Scribes, in antiquity, functioned as the human copy machines of the ancient world. They copied manuscripts for distribution and posterity. By the time of Jesus, the function of the scribe had developed into a social institution. They no longer just copied manuscripts, they also lectured, taught, and consulted on aspects of Jewish law. They lived relatively comfortable lives in one of the upper echelons of Jewish society.
One of these scribes jumped at Jesus’ command to go with him to the other side of the Sea of Galilee. He said, “I will follow you wherever you go, teacher (Matthew 8:19).”
This scribe probably thought he was giving Jesus a compliment. As accomplished as this man had become, he told Jesus he was willing to lay all aside to follow him. We can only imagine his surprise, when Jesus responded not with gratitude but a hard line.
Jesus said, “The foxes have holes, and the birds of the air have their roosts, but the Son of Man has nowhere to lay his head (Matthew 8:20).” In a sense, Jesus said, “Let me make at least one thing clear. We are not going to some five-star getaway across the pond, where they will serve us drinks with those little umbrellas in them by the poolside. I do not even promise you a pillow for your head over there.” Jesus unequivocally tells him that discipleship can be very difficult.
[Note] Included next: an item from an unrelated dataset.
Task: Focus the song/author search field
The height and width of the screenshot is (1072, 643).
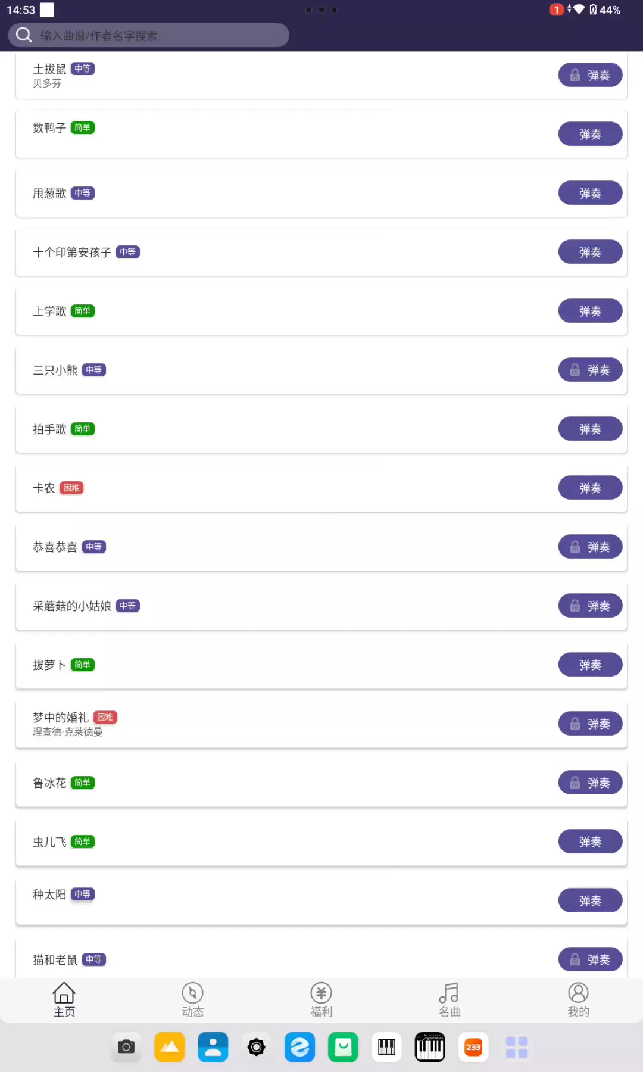Action: pos(161,36)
Jesus calls all his followers out on to the water, where there will be storms and where it will be turbulent and frightening. Take for example, the reaction of a new convert to Christianity. He just finished reading the Sermon on the Mount (Matthew 5-7). As a new Christian, he wanted to do right, but the Sermon on the Mount upset him. “Who can do these things?” he said to his pastor. To do things like loving one’s enemies and praying for those who persecute you seemed humanly impossible to him (Matthew 5:44). (We will return to this man next week.)
To be a disciple of Jesus takes much more than enthusiasm. There is a chasm of difference between a mere profession of faith and the possession of faith. To have faith means to trust. To trust not in your ability to do these things, but in Christ’s ability to do these things in and through you. It requires you to lay aside your pride and start trusting Jesus to do what you cannot do on your own. This scribe needed to know this, as do we.